Momology: The Art + Science of Mothering
by Shelly Radic
Moms are some of the world’s most resourceful people.
Consider Yamile Jackson. When her son, Zachary, was born 12 weeks prematurely, she invented “The Zaky,” a pair of hand-shaped pillows that could cradle and comfort her fragile son when she was absent from the NICU. Yamile’s creative idea was sparked by her son’s need and perfected by her own persistent research and testing. Yamile calls Zachary, now 8 years old, her Chief Inspirational Officer.*
Raising children inspires and draws out the artist and scientist in moms. As we shape our kids and the world around them, we are among the most creative, resourceful people on the planet. We have to be. Just as Yamile discovered in the NICU, our children look to us for love and comfort. They’re also looking to us for breakfast, lunch and discipline. Well, maybe they’re not looking for discipline, but moms know how important that is to throw into the daily mix.
Moms are artists, composing lullabies for colicky babies, making up word games on a long car trip and intuitively encouraging a preschooler to tell his imaginary friend about a sad experience. And with an old sheet, markers and masking tape, moms can turn a dishwasher box into a race car.
What happens when her kids fight over the race car? I remember testing an idea in which my kids switched off having “first turn” days. When my first test didn’t work so well, I added writing names on the family calendar. That solution brought relative peace for several years.

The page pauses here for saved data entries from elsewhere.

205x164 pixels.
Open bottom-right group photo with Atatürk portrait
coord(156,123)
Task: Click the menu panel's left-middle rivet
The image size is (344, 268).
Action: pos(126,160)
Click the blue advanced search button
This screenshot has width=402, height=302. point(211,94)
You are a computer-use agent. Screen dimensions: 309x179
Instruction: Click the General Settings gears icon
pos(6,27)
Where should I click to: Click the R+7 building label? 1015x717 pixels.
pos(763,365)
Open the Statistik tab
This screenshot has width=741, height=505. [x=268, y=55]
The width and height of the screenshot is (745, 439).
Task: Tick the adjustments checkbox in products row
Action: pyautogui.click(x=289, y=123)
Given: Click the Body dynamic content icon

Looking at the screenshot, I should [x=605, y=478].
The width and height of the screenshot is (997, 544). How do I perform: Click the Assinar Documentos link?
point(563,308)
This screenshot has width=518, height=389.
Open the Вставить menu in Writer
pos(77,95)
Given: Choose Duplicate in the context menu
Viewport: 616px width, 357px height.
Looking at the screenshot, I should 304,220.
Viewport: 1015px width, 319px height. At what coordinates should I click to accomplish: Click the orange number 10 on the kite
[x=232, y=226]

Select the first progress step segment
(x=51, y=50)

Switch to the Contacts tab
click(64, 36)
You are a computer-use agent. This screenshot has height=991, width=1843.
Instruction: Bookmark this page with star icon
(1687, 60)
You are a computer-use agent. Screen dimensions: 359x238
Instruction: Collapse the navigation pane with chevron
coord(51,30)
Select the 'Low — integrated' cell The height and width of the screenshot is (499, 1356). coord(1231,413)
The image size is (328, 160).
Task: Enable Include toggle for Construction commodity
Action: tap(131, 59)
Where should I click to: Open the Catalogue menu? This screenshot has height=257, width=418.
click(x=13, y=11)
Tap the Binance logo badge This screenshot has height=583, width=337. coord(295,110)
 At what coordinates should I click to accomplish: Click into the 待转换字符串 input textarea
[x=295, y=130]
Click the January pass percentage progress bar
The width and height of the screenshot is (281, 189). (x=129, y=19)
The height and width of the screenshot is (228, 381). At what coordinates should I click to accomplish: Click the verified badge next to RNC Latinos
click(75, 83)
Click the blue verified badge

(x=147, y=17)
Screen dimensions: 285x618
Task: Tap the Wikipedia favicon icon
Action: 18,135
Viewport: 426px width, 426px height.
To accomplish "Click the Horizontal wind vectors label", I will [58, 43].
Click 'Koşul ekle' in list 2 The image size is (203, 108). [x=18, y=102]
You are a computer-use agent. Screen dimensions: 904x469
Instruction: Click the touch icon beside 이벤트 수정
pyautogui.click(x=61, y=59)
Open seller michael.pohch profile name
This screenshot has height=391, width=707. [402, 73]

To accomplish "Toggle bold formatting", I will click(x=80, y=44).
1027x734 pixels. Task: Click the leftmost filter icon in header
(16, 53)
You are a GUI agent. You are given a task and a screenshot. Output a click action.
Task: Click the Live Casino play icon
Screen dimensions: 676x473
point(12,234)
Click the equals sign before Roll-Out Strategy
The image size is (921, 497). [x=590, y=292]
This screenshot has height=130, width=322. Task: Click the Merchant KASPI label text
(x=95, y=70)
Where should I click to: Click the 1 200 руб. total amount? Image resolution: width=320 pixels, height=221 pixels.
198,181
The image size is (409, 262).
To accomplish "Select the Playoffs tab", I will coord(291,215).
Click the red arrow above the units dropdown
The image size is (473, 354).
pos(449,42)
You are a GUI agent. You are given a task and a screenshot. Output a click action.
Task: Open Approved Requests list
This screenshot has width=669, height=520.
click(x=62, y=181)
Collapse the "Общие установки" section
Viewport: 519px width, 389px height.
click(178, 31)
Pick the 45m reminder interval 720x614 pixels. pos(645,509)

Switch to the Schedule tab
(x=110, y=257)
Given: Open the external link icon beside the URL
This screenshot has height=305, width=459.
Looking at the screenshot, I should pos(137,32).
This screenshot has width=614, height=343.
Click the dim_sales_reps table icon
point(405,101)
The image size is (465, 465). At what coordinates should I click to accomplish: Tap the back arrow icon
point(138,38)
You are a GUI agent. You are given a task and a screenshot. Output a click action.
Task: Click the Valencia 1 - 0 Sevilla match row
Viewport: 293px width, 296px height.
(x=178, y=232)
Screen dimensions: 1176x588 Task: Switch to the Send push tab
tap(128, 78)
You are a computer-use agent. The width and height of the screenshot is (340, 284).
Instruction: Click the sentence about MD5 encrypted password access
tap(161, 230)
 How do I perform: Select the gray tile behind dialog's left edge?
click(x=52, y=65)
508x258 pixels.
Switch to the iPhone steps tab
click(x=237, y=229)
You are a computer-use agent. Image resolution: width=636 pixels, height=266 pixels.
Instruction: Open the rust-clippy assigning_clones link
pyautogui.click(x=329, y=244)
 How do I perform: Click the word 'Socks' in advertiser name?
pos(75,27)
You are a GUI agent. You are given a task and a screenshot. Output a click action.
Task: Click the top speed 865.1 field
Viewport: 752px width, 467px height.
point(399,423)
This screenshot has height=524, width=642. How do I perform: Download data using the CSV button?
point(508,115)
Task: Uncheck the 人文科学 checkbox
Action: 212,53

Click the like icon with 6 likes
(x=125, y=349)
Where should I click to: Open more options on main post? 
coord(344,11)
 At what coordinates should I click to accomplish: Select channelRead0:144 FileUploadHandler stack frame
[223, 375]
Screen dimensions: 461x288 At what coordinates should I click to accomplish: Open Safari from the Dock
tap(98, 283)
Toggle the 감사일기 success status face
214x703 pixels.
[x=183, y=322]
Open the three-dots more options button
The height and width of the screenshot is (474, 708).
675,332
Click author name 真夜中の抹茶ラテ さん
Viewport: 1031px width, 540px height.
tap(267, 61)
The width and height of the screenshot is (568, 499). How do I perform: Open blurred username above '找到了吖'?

Moms are scientists, too. When faced with a mothering challenge, we ask questions, research possible solutions, create a hypothesis and test to see if it will work. In one naptime, a mom can ask friends on Facebook about biting and research solutions on her favorite website, and then test a biting deterrent in the afternoon.
Art and science. Although some moms may rely more on one than the other, mothering is most often a complex mix of both. It’s an ongoing, hands-on, creative learning experience, best done in the company of others — family, peers and mentors. Michelangelo couldn’t have painted the Sistine Chapel without assistants. Marie Curie worked alongside her husband and another scientist in her Nobel prize-winning study of spontaneous radiation. An authentic community provides space for experimentation, spurs creativity and encourages moms to persevere.
When asked what advice she’d offer other moms trying to develop innovative ideas, Yamile Jackson said, “First, follow your heart and be passionate about what you’re doing. Then, do your homework. Prepare, prepare, prepare and test before presenting a product to market. Learn about the process of developing a product, and don’t cut corners.”
As together we learn to be better moms, we need to be artists, passionately following our hearts. And scientists, researching and testing, doing our homework as we invest daily in our kids. Shaping great kids is too important for cutting corners.
Shelly Radic is the Interim CEO at MOPS International and lives in Colorado with her husband and their four children. She wrote the 2010–2011 MOPS theme book, Momology: A Mom’s Guide to Shaping Great Kids.
*From “Mom’s Preemie Son Inspires a Hands-On Product,” posted by Tamara Monosoff. Mominventors.com 2010/03/23.